Millennials may have ditched afternoons at the mall for virtually perusing hot fashion finds at the tip of their fingers, but studies show their successor, Generation Z, is going retro with its shopping habits.
It seems young shoppers between the ages of 13 to 21 — the generation after millennials — actually prefer hitting brick-and-mortar stores over shopping online, according to a new study released by IBM and the National Retail Federation. Of course, there’s a catch – that store better offer a lot more than your basic displays, racks and perfectly folded product.
As noted recently in Racked, of the more than 15,000 participants polled for the survey, more than half said they want stores to offer fun, engaging experiences so the shopping experience doesn’t feel stale.
With these stats in mind, stores do have an opportunity to reach the next generation of customers. Think pop-up shop experiences or unique in-store features such as Tailor Shops found in select Levi’s® stores, where shoppers can customize their purchases with stitch work and patches, turning a staple into an authentic piece tailored to the individual.

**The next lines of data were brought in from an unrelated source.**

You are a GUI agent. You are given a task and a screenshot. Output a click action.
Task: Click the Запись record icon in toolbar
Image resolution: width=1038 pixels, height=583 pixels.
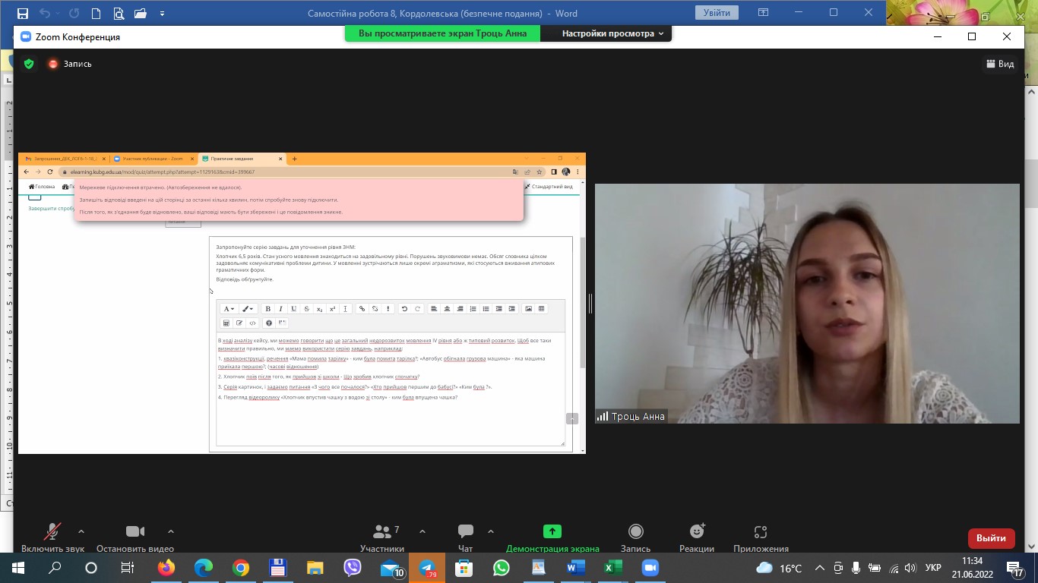635,532

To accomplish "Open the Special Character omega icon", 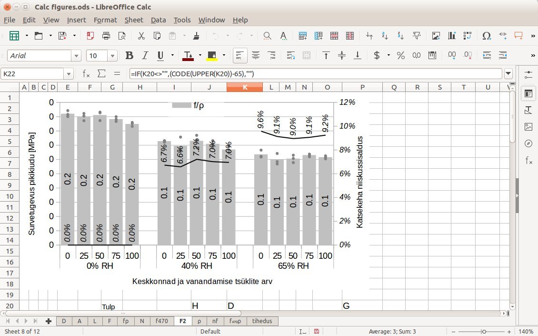I will (486, 36).
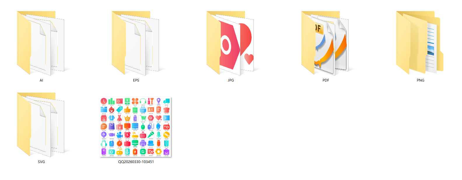Image resolution: width=462 pixels, height=180 pixels.
Task: Select the QQ20260330-103451 image thumbnail
Action: point(136,127)
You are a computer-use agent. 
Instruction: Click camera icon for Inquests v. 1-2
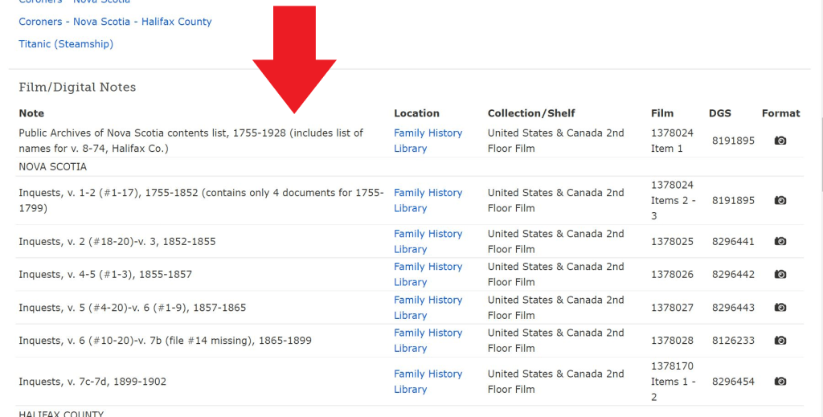pyautogui.click(x=780, y=200)
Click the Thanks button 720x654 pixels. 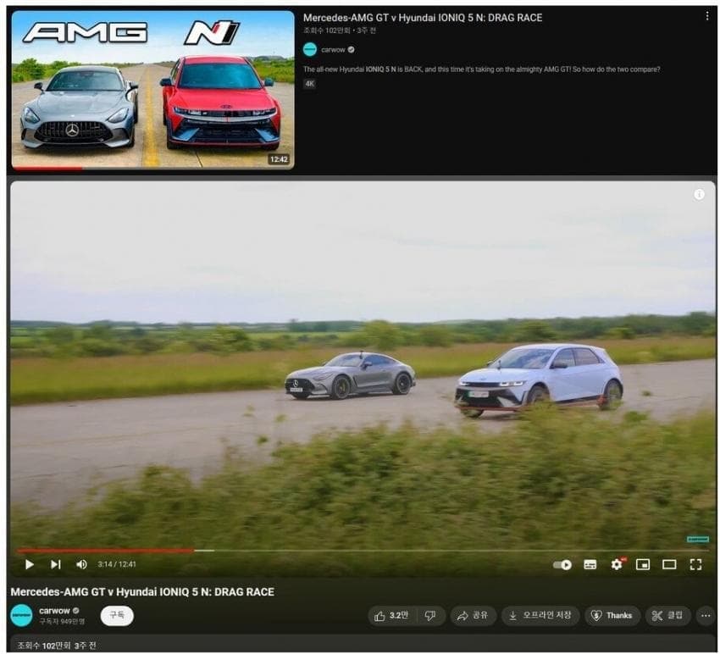(x=612, y=616)
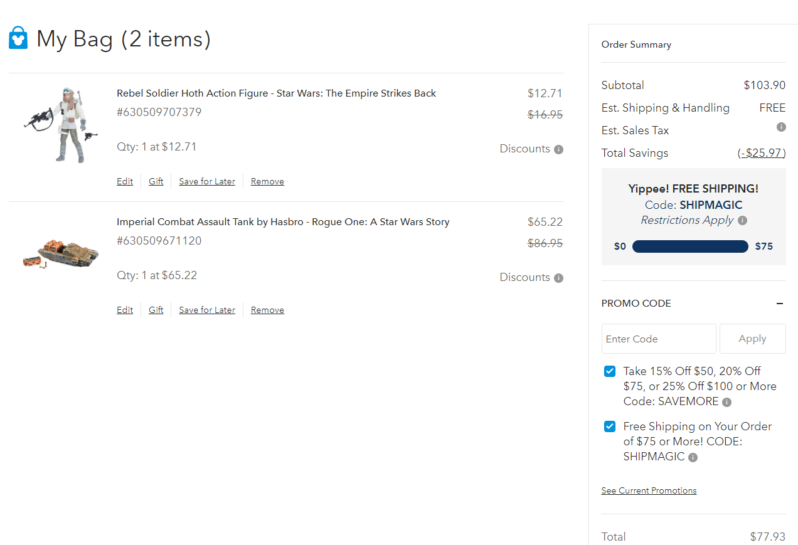This screenshot has width=798, height=545.
Task: Collapse the PROMO CODE section
Action: tap(780, 304)
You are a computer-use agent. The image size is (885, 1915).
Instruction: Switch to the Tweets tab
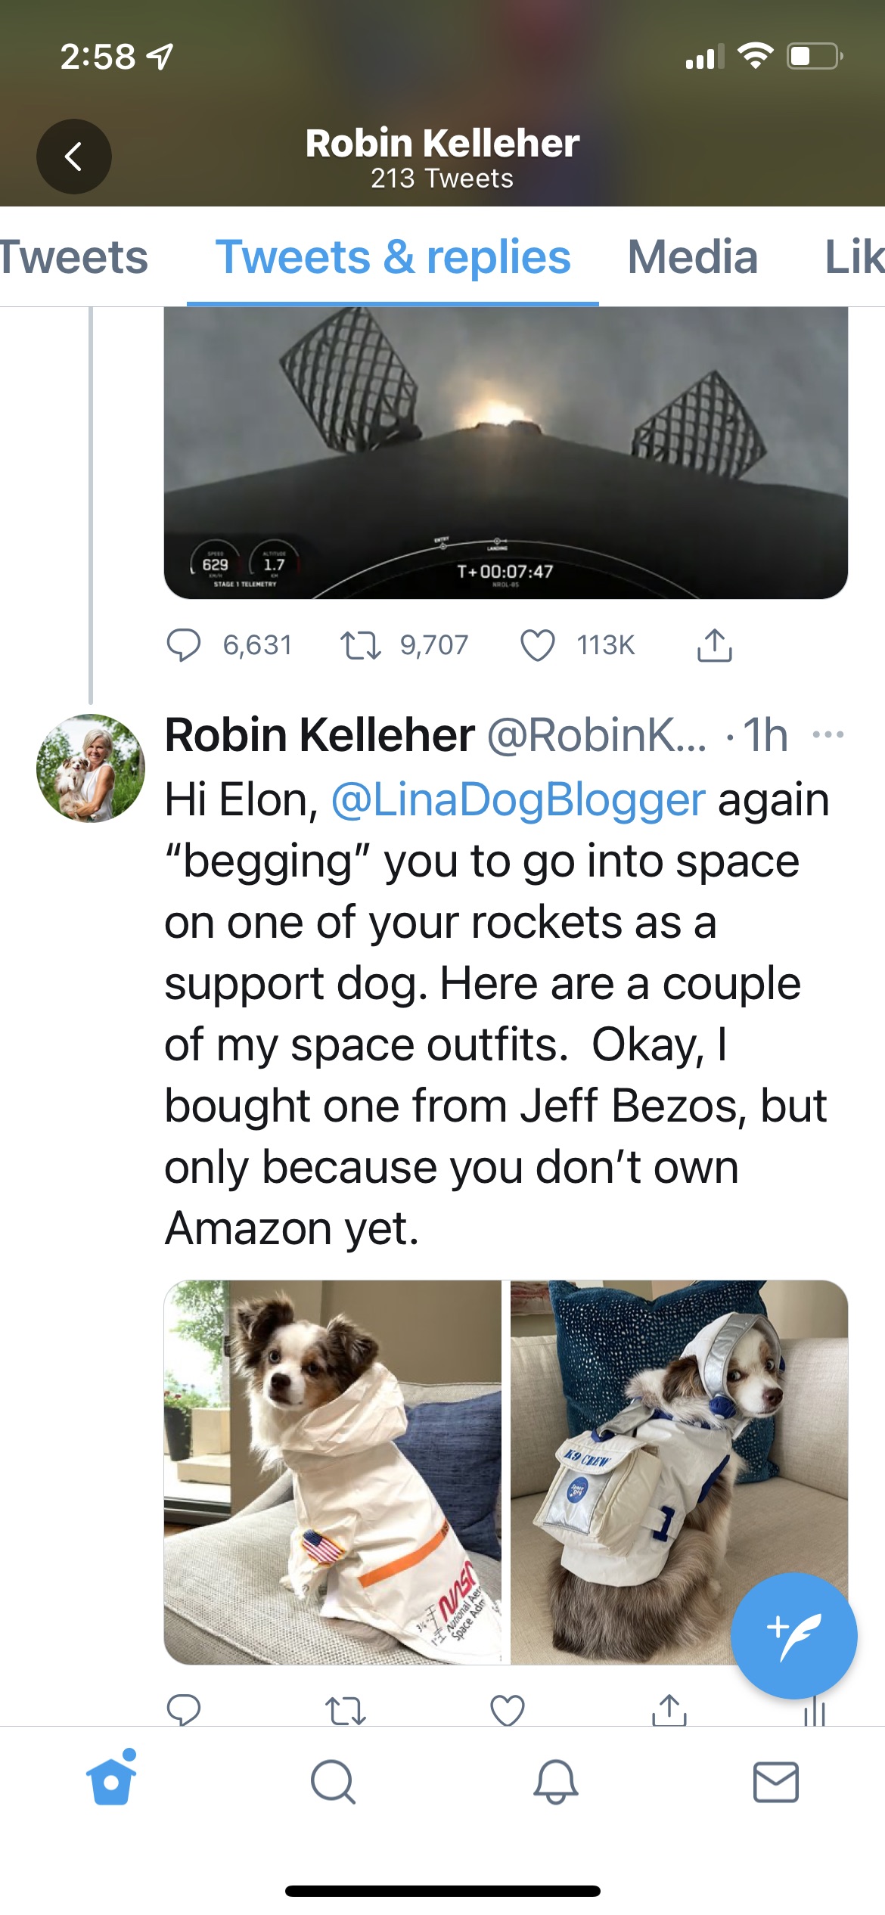pos(73,257)
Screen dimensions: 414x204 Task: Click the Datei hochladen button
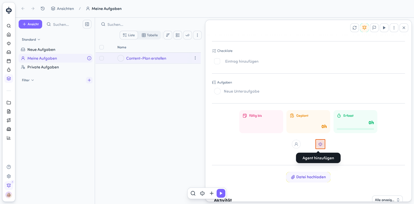pyautogui.click(x=308, y=177)
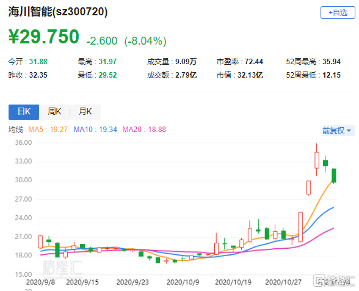This screenshot has width=359, height=291.
Task: Click the 2020/9/8 date axis label
Action: (40, 282)
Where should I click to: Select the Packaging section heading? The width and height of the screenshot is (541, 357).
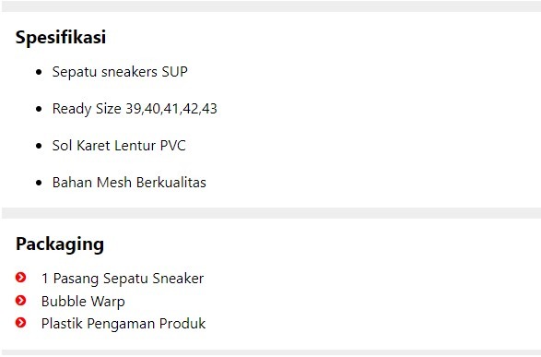click(x=60, y=244)
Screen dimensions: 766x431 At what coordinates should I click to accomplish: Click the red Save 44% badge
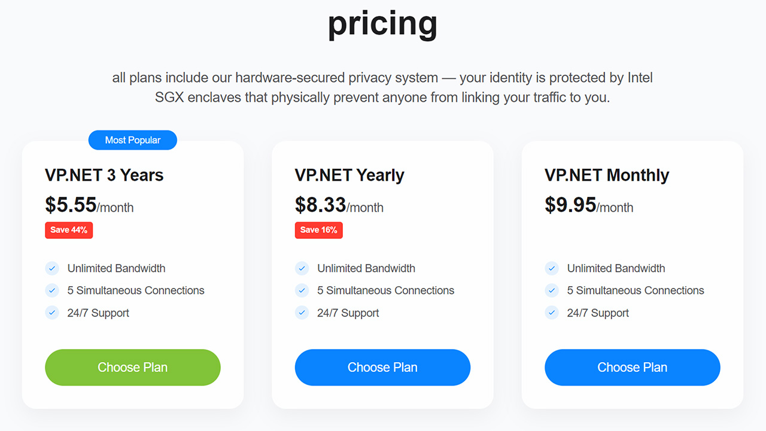pyautogui.click(x=69, y=230)
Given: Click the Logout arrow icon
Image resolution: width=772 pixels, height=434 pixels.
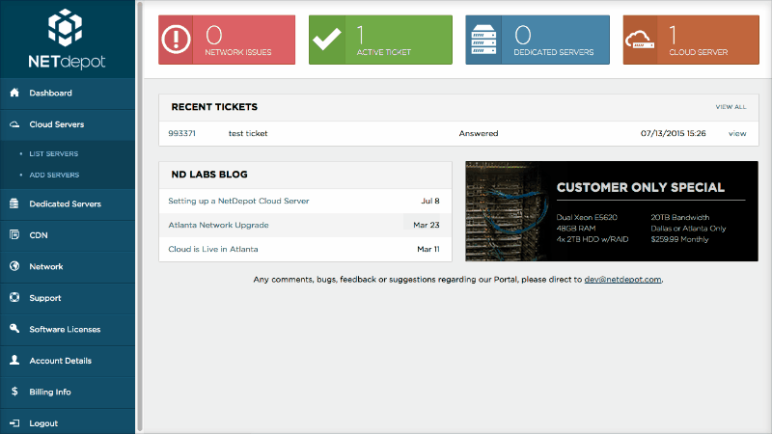Looking at the screenshot, I should (14, 423).
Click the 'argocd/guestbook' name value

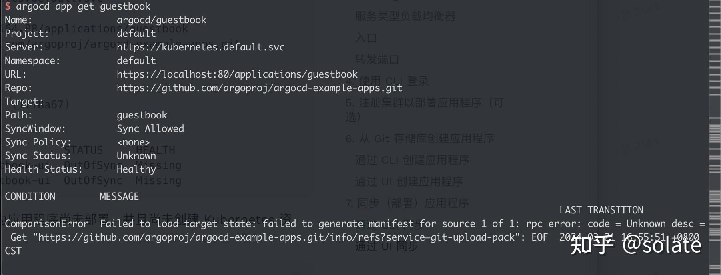click(161, 20)
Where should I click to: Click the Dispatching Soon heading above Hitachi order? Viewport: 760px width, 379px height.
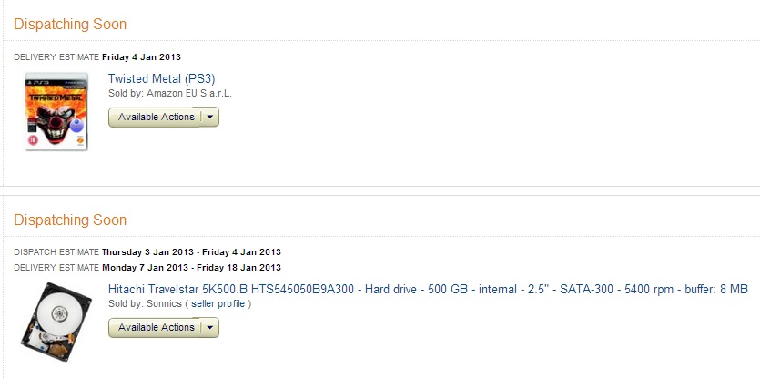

There’s also the fact that Gen Zers are a lot more hesitant to dole out their credit cards and other personal info online. According to the study, “while 62 percent are prepared to share purchase history details with brands, a mere 21 percent said they would share more sensitive personal data,” the study stated. “Also noteworthy, only 18 percent said they are comfortable sharing their payment information.”
Still, when it comes to apparel, clothing is obviously king. The study noted that 52 percent of Gen Zers would drop a brand in a hot second if the quality weren’t there. Luckily, quality means as much to Levi’s® and Dockers® as it does to this new generation.
Collaborations with some of the industry’s top designers, including Virgil Abloh, keep the Levi’s® brand fresh and fashion-forward, while thoughtful additions to our tried and true classics, including and especially the Levi’s® 501 jeans, prove that established quality and market-driven trends can and should coexist.